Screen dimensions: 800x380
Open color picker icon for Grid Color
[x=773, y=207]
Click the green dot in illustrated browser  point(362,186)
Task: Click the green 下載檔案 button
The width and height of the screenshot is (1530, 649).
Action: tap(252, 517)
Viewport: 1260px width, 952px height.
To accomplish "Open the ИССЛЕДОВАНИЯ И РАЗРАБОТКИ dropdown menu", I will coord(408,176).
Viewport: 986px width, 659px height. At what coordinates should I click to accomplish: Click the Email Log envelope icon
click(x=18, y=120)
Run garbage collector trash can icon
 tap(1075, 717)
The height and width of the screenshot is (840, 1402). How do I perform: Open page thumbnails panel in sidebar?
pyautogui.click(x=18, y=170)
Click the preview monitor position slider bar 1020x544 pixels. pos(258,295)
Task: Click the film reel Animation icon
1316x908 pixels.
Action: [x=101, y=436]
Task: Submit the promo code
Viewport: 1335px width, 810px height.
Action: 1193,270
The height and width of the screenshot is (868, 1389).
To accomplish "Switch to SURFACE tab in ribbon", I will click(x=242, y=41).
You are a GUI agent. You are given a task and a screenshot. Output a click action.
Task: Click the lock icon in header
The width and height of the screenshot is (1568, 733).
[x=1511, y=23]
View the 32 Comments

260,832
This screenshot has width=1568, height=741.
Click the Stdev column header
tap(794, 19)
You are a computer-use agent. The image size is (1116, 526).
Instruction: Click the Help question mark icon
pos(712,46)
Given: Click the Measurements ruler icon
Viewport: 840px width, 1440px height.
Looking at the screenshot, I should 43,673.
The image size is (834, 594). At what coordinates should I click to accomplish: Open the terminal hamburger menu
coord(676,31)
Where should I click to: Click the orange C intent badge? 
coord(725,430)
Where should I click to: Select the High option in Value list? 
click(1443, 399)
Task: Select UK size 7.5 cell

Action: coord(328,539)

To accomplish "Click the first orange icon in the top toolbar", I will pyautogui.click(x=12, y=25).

====

▸ **WORK TO BE COMPLETED**: Using the records above, set down exactly the lines from the one with "Viewport: 986px width, 659px" through the one with "Click the preview", inclusive, and nothing more.

▸ **RESULT OF THIS EXERCISE**:
Viewport: 986px width, 659px height. At what coordinates should I click to accomplish: Click the Email Log envelope icon
click(x=18, y=120)
Run garbage collector trash can icon
 tap(1075, 717)
The height and width of the screenshot is (840, 1402). How do I perform: Open page thumbnails panel in sidebar?
pyautogui.click(x=18, y=170)
Click the preview monitor position slider bar 1020x544 pixels. pos(258,295)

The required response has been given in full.